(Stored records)

○ ○ ○ ○

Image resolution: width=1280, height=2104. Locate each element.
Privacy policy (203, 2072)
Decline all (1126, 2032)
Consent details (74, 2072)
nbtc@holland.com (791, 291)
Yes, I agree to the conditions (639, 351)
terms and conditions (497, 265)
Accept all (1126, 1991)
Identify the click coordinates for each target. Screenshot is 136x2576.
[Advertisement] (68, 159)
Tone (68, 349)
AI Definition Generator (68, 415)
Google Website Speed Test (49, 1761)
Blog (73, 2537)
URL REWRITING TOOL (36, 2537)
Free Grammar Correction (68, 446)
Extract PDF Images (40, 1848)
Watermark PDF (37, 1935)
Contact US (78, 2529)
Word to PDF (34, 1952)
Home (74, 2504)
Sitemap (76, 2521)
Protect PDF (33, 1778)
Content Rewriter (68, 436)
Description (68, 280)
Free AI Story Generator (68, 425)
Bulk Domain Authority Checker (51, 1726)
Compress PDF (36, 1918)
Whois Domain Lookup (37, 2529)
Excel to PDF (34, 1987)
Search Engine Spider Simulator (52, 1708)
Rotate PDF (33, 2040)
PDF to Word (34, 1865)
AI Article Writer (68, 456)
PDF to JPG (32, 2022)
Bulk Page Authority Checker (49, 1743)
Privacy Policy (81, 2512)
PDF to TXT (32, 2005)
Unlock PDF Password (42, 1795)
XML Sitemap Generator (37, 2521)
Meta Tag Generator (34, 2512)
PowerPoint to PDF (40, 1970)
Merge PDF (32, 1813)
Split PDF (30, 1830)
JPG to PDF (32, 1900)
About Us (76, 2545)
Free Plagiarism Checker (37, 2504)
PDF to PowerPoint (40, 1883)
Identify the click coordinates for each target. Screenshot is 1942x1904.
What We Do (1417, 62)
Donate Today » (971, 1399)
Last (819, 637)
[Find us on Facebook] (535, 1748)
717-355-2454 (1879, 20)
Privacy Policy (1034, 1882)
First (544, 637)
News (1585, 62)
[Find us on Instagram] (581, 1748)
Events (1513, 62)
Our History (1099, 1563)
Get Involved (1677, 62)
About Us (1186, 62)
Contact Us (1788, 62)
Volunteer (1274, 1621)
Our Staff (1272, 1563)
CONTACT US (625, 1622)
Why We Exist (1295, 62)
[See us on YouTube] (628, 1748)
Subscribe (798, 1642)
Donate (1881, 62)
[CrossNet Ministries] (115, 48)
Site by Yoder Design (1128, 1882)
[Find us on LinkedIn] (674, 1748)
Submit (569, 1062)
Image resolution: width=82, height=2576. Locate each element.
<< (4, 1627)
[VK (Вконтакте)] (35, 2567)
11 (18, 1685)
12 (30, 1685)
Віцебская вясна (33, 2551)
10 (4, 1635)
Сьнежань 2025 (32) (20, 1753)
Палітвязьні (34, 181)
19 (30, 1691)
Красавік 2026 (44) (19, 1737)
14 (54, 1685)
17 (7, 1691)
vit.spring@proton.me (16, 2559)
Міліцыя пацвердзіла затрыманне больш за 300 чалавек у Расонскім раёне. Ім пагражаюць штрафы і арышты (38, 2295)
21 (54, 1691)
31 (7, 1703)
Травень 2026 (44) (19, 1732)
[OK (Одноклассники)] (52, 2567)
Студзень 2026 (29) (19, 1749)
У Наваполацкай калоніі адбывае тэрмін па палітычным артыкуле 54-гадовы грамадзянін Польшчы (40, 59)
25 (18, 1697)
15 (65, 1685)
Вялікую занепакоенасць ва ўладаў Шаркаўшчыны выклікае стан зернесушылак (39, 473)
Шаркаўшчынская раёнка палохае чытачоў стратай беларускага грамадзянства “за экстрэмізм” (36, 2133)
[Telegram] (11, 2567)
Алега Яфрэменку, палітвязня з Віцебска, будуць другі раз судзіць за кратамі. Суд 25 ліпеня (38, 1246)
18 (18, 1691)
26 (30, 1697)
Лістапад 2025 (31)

○ ○ ○ ○

• _INSTRUCTIONS FOR THE TASK_
All lines above in which the word "PowerPoint" occurs should be identified and copied.

• _REPLY_
PowerPoint to PDF (40, 1970)
PDF to PowerPoint (40, 1883)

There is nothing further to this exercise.